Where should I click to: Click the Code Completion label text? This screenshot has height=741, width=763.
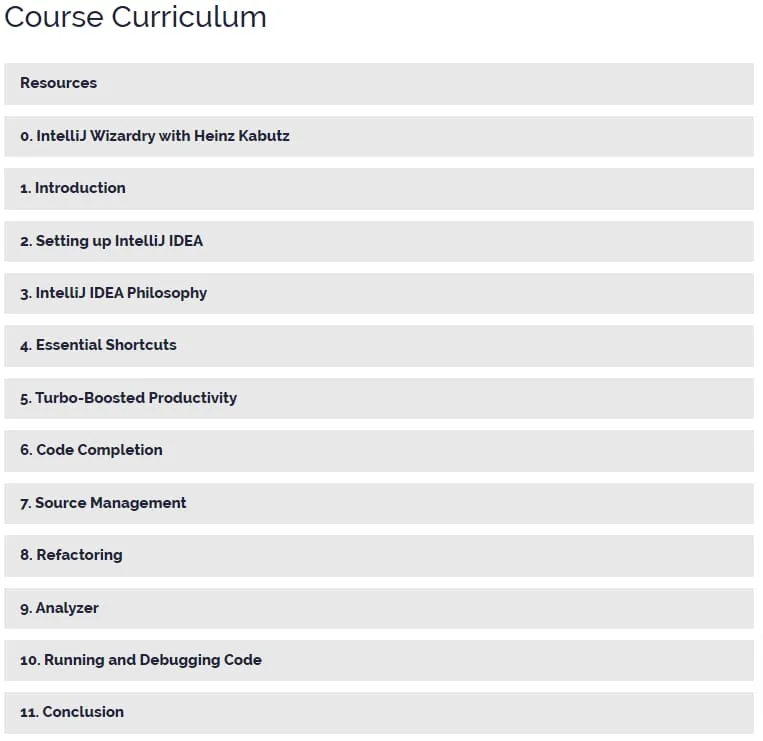[99, 450]
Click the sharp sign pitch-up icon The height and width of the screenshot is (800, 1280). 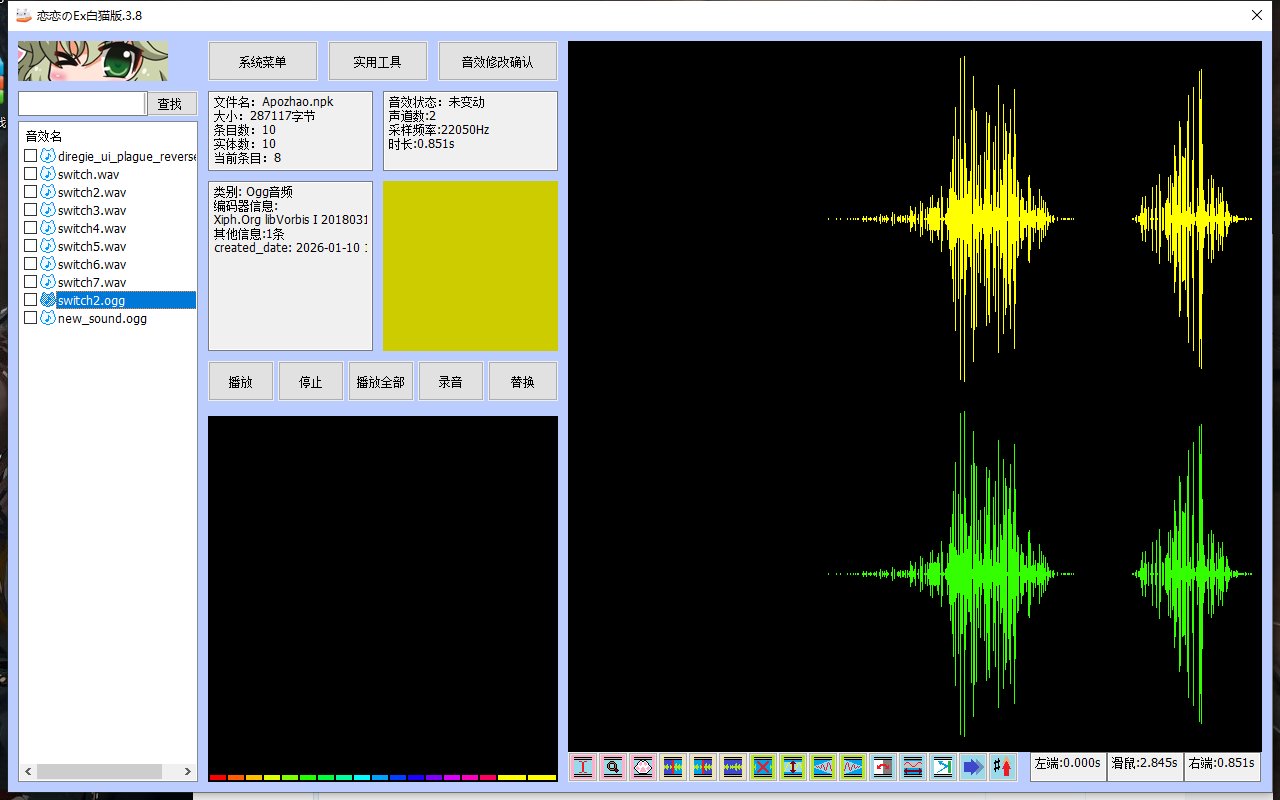pos(1002,767)
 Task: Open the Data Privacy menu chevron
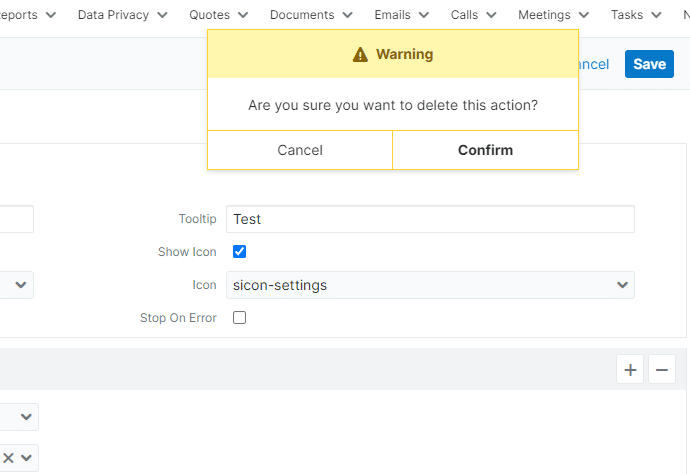pos(162,15)
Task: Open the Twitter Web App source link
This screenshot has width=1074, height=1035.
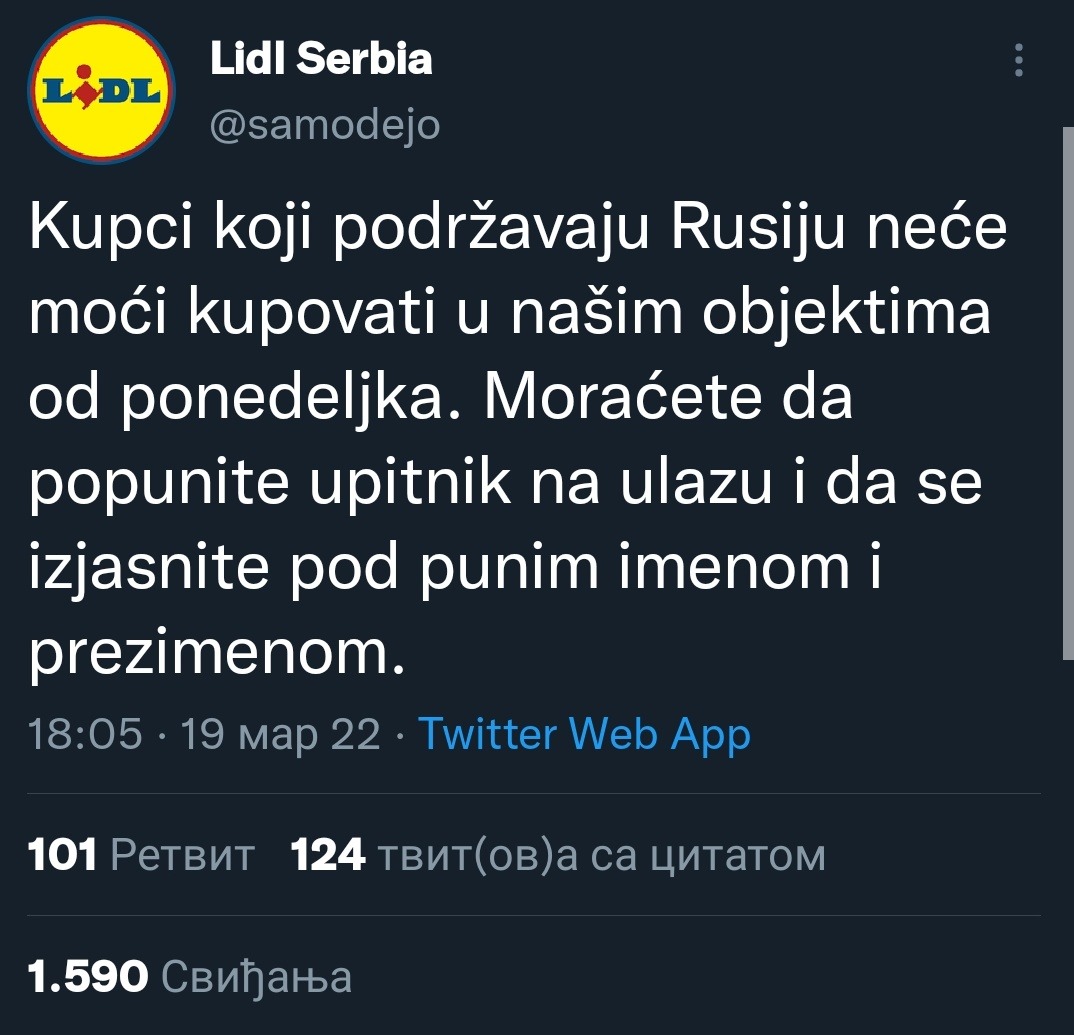Action: click(x=584, y=735)
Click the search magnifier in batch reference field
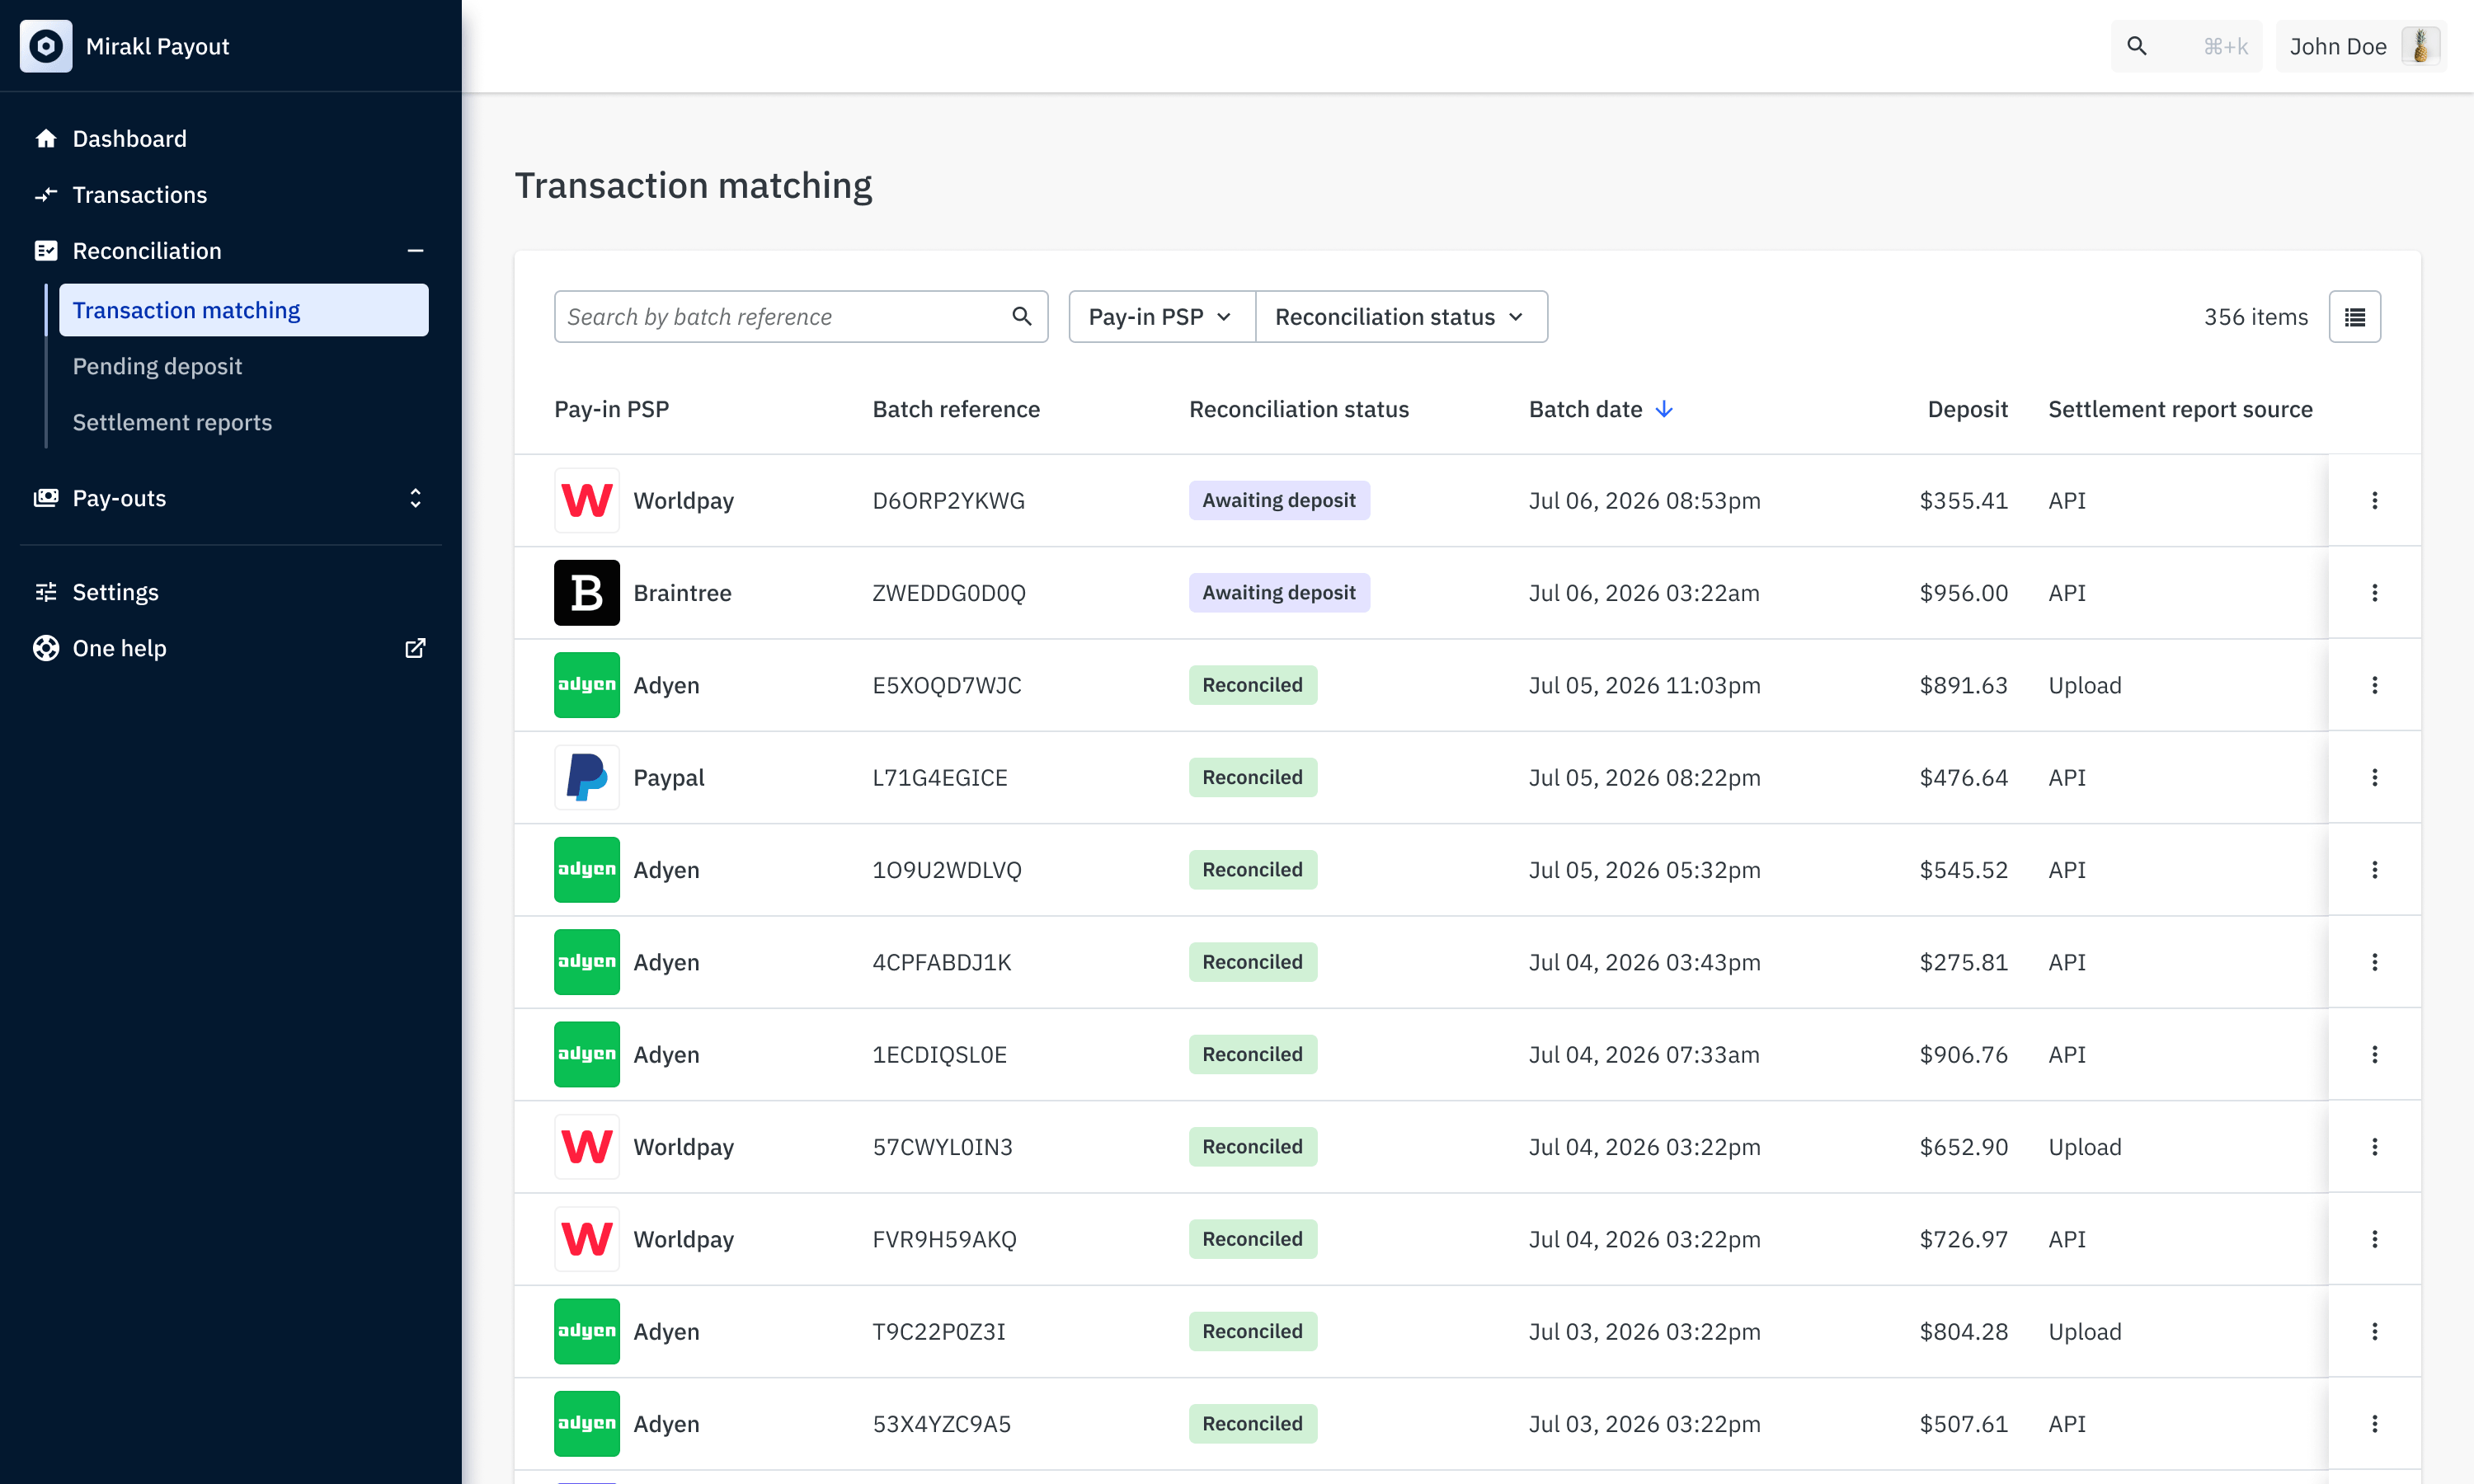2474x1484 pixels. (x=1021, y=317)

━━━━

_Task objective_.
Pictures are not part of the copy. Extract exactly the lines from the line containing "This screenshot has width=1074, height=1035." through the final line of the entries above, both included.

_Exercise result_.
This screenshot has width=1074, height=1035.
Action: click(x=584, y=735)
Click the search magnifier in batch reference field
2474x1484 pixels. (x=1021, y=317)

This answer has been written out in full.